**ABOUT THIS EXERCISE:**
Keep to one stretch of the data below, the lines from the one with "The height and width of the screenshot is (495, 1024)." up to and including the one with "This screenshot has width=1232, height=844.", and return that stretch exactly.

**EXCERPTED DATA:**

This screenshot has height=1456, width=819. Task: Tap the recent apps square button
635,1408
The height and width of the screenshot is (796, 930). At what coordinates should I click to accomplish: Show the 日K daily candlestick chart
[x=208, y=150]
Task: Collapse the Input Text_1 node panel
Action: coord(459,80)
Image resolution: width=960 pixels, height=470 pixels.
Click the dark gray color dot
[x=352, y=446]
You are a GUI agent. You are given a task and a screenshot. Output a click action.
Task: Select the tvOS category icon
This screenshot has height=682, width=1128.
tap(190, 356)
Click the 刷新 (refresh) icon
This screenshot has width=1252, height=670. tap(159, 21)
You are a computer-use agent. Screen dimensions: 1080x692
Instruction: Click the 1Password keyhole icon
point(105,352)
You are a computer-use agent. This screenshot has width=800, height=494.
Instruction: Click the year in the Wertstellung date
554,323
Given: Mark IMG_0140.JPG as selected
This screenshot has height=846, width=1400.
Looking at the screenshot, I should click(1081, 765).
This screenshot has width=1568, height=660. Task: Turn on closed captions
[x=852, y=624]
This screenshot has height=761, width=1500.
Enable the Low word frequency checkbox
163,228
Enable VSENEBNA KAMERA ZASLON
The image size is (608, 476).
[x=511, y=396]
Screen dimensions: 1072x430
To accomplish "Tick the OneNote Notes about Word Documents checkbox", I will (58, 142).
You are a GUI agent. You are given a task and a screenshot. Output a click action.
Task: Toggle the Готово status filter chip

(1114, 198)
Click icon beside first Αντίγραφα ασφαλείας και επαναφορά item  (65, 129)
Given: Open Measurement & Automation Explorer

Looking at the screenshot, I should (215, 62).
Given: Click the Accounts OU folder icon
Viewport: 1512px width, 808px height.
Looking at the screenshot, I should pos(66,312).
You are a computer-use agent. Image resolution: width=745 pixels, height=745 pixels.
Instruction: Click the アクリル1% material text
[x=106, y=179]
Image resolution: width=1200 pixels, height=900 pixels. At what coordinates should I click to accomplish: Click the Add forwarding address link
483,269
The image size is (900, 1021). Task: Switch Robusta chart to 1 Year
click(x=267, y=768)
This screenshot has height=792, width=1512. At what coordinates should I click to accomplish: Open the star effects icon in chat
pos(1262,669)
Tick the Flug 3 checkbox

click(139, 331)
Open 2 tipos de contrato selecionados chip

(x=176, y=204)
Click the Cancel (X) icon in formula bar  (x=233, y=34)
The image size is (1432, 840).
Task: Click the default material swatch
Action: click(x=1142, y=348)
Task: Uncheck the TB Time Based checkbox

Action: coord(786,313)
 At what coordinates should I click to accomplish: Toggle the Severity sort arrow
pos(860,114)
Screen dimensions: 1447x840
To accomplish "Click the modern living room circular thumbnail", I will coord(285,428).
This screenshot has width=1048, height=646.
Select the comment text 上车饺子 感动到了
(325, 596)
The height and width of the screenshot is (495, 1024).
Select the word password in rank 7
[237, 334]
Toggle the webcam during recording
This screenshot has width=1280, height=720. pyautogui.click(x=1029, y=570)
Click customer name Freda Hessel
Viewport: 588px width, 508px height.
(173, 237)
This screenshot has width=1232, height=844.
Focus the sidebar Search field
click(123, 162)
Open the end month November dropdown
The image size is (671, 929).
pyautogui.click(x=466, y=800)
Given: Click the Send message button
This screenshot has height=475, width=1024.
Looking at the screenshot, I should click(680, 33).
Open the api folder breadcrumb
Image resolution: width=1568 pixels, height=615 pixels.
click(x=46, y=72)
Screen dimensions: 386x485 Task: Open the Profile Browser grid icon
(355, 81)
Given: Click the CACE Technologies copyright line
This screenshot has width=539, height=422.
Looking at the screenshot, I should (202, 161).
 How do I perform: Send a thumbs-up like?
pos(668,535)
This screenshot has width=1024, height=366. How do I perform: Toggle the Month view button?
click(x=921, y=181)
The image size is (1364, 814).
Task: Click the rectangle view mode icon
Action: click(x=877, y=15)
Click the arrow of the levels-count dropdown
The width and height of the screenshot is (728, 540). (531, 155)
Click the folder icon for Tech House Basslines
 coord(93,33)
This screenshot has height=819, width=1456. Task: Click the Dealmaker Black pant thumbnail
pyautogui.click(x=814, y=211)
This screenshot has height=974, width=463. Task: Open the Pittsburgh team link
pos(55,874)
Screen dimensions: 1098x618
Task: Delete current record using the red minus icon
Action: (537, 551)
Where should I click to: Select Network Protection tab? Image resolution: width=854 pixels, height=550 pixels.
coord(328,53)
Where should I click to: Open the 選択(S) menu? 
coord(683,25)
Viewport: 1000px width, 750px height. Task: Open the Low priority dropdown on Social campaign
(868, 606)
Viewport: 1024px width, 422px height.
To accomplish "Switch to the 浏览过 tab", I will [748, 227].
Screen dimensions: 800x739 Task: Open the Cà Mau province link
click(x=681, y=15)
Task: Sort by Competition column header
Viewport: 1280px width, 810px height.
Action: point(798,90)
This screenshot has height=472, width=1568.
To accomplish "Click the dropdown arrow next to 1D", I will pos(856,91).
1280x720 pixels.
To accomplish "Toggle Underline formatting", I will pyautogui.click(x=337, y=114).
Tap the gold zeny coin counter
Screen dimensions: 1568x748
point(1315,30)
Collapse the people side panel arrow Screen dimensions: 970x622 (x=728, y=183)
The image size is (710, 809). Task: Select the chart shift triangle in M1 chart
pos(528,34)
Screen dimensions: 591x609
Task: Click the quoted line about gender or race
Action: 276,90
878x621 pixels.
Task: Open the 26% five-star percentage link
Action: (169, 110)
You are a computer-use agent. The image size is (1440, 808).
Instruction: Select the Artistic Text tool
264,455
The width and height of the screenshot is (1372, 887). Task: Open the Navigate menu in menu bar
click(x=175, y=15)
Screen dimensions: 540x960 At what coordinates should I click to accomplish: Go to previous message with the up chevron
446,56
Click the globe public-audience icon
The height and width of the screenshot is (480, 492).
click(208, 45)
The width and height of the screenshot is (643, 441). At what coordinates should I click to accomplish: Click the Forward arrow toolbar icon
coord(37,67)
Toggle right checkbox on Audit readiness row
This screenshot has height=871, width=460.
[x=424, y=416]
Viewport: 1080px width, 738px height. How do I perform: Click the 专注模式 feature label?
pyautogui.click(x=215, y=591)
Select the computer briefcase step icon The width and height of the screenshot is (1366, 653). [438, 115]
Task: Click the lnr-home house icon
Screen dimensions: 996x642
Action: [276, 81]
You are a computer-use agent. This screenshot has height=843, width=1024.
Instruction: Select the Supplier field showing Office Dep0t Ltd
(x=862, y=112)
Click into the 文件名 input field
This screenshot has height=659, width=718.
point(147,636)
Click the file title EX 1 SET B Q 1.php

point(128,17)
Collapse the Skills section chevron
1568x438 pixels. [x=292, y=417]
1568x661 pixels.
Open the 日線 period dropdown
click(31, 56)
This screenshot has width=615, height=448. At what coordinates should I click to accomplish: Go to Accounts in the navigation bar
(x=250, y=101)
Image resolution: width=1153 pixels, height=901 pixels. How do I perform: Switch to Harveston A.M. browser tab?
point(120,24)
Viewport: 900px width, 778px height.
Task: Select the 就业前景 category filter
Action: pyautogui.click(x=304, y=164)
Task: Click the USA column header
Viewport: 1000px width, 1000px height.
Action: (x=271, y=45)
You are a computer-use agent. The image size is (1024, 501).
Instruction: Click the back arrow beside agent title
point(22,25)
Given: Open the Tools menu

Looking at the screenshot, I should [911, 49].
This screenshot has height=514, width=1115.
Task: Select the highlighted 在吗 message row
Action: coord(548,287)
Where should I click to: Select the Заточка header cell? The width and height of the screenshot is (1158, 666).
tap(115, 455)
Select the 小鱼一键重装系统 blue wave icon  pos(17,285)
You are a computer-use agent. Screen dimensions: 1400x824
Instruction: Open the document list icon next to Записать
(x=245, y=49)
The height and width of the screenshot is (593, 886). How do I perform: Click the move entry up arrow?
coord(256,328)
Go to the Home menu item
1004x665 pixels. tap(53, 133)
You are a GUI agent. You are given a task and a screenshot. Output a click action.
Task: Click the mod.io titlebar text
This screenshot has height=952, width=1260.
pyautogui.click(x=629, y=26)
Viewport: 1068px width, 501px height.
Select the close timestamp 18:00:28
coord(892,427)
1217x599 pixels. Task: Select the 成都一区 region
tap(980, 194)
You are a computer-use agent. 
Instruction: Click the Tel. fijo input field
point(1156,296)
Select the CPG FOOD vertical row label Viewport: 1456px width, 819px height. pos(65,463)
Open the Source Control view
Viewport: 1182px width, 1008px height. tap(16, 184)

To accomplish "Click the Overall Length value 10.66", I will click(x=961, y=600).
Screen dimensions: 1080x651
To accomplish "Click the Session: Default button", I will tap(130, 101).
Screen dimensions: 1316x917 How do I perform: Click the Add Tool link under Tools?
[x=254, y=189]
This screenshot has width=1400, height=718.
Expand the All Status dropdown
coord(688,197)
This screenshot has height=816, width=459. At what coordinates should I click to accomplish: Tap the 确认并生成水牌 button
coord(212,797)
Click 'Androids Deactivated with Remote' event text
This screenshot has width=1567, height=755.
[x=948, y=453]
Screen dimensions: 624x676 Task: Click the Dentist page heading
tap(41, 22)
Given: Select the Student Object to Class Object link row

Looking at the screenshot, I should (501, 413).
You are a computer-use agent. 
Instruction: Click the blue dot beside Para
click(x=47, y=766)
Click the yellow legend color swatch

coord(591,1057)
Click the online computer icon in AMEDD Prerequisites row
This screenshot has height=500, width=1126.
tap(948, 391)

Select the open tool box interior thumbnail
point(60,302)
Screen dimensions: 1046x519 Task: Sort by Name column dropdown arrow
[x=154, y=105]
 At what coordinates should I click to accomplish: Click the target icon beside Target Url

**ANSWER BOX:**
The height and width of the screenshot is (495, 1024).
Select the word password in rank 7
[237, 334]
Toggle the webcam during recording
This screenshot has width=1280, height=720. pyautogui.click(x=1029, y=570)
Click customer name Freda Hessel
Viewport: 588px width, 508px height.
(173, 237)
This screenshot has width=1232, height=844.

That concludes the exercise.